TEXT EXCERPT:
--- --- ---

# Avon Pier



## Garboman (Jul 22, 2010)

Big Dave knocked DrumDum out of the running for the coveted last Drum off of Avon Pier with a 46" fish taken at High Tide yesterday afternoon. DD's fish was bigger at 48" but only the last one counts.

Avon had one or two Drum a day for the last week of 2017, which was not what the regulars were hoping for.

My close cousins made a spectacular showing in the final week of Avon however, and these critters were big, hungry for lead. In the last three decades Drum rigs have evolved from a fairly standard 5" snell to a 1" snell or the cannonball rig.

In the last weeks of Avon there was a bit of regression back to 6"-8" snells in an effort to save the oceans from lead poisoning.

Did not matter these critters wanted lead and they were getting it.

Sharks ran off everyone except for me last night...................me and the Sharks closed down Avon, with my final Shark an 8 foot plus Garbo right before the lights started flashing for the final time in 2017.

I am pretty sure I am up to close to 300 large Sharks for the 2017 season, which is just about to end, it is personal record, Sharks are thick, they are big and they like lead.

In a related matter, the Drum Pro leaderboard has not changed at all from the Spring season. Same fellas, same results. 

Total catches may be revealed January 2018, or they may not, but the #1 Drum Pro certainly deserves all the recognition he has earned this year, he is had these attributes in case any readers want to emulate him in 2018.....

1. long cast, very consistent.

2. Wades out real deep, further enabled by short drop very compact cast.

3. Excellent bait.

4. Does not use a flash light when de-hooking Drum, he must have some internal night vision enhancement.

5. Has a lot of stamina and is not afraid to fish where drowning is amongst the possibilities for the nights outcome.

I am currently in 5th position and have an opportunity to potentially make it to 3rd if there is decent weather for the secret spot known as Shelly Island.

For 2018 I am going back into the Gym, may need Tuna to push me beyond my comfort zone....................I will switch to the INFERNO (Chris let me borrow one of his for a session and it fits my style of casting and bests my 19 year old ALL STARS................transitioning to a Fathom or perhaps the Devil Herself for a longer casting reel.....my SL30SH's are 19 years old also and while a fine reel, perhaps can be improved on...

My new 1307 is the rod for throwing 10 ounces and bait, does not load well with 8 ounces but it shined with 10 ounce three sided pyramids on Avon.

--- --- ---

MATERIAL PROVIDED:
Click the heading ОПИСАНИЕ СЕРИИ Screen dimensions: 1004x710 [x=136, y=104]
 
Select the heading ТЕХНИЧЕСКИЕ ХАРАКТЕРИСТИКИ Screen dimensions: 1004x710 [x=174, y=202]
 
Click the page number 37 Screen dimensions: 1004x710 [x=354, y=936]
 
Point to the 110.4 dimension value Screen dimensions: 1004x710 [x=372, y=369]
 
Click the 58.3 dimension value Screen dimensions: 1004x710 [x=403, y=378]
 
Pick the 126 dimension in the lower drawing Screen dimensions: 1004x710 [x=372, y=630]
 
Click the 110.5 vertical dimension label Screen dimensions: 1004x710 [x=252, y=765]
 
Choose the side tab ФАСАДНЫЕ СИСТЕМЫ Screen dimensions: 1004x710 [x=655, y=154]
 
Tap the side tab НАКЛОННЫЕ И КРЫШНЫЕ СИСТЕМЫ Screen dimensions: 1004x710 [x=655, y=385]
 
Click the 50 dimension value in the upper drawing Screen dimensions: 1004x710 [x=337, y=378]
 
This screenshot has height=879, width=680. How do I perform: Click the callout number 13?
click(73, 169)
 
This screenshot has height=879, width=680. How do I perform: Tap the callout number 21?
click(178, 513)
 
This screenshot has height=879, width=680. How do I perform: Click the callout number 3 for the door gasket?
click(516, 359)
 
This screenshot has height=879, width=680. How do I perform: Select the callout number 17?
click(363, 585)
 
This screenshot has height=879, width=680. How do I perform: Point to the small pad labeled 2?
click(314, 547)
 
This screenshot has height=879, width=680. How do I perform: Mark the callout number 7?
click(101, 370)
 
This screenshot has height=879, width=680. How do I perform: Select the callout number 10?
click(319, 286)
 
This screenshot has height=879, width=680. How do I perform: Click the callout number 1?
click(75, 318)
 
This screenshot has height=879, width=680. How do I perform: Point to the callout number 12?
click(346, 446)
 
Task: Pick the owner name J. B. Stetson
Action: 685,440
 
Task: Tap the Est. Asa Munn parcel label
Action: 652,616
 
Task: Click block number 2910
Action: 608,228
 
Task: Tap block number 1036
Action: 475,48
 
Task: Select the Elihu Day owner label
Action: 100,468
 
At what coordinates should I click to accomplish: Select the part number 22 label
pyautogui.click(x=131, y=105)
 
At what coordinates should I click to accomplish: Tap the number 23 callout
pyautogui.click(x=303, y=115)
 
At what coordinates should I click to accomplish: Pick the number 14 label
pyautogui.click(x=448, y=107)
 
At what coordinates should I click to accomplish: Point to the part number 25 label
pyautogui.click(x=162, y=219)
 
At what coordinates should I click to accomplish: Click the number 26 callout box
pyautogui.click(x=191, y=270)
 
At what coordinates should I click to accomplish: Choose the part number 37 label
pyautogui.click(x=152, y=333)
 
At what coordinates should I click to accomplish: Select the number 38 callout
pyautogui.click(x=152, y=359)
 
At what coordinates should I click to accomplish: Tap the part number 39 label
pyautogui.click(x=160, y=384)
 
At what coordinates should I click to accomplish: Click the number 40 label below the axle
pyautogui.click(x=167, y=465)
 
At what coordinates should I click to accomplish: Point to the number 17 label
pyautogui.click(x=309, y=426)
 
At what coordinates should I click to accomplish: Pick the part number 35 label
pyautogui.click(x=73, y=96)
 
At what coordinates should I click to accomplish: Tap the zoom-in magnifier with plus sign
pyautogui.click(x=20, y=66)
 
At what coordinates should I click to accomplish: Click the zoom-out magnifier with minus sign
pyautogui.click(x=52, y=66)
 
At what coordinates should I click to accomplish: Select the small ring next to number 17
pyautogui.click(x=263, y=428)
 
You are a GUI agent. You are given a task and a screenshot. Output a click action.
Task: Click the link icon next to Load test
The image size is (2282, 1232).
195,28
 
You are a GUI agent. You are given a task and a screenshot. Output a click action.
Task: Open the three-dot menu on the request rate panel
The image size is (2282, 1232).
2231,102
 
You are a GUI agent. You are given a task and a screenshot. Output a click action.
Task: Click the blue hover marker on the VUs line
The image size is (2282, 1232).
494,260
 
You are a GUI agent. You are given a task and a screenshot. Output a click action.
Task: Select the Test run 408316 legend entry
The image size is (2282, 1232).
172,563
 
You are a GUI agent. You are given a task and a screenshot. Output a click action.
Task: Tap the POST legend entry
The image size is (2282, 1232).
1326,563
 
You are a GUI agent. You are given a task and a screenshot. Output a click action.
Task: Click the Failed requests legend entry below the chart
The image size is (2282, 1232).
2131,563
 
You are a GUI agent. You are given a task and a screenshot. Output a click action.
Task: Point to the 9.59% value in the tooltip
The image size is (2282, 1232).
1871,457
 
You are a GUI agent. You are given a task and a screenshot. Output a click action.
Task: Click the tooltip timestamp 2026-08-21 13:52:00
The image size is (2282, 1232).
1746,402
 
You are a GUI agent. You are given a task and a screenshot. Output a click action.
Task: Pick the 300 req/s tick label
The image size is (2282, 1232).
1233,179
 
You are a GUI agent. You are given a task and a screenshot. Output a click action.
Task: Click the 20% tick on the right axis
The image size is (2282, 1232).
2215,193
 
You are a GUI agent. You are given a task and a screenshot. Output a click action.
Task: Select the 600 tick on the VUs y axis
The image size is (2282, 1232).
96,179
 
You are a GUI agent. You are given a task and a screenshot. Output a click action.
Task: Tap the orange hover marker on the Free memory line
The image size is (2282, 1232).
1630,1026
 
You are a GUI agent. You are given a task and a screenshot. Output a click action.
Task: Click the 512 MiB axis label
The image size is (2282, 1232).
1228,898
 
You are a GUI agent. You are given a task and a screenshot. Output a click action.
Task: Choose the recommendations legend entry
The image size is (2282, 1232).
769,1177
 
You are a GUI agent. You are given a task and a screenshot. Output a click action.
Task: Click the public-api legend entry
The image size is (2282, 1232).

--- --- ---

STATED EXERCISE 1: List every attribute the Avon Pier post gives for the #1 Drum Pro.
STATED EXERCISE 2: In the Avon Pier post, how long was the Drum that Big Dave caught?
STATED EXERCISE 3: Carry the Avon Pier post on from its final sentence.
None of the material above is relevant here.

OUTPUT 1:
1. Long cast, very consistent.
2. Wades out real deep, further enabled by a short-drop, very compact cast.
3. Excellent bait.
4. Does not use a flashlight when de-hooking Drum.
5. Has a lot of stamina and is not afraid to fish where drowning is among the possible outcomes of the night.

OUTPUT 2: 46 inches.

OUTPUT 3:
For today, though I am taking the remaining break out of a SHV20 and will remind myself that if you don't keep getting up after you have been knocked down...you can never be #1 ....


----------



## TreednNC (Jul 1, 2005)

The Man turned me on to the Fathoms. Didn't get a drum to stretch them out, but the dang sharks sure tested the drag on them. You'll like them. They throw great, but then again, my experience is far more limited than yours. If they were good enough for The Man, they were plenty good for me.


----------



## Garboman (Jul 22, 2010)

TreednNC said:


> The Man turned me on to the Fathoms. Didn't get a drum to stretch them out, but the dang sharks sure tested the drag on them. You'll like them. They throw great, but then again, my experience is far more limited than yours. If they were good enough for The Man, they were plenty good for me.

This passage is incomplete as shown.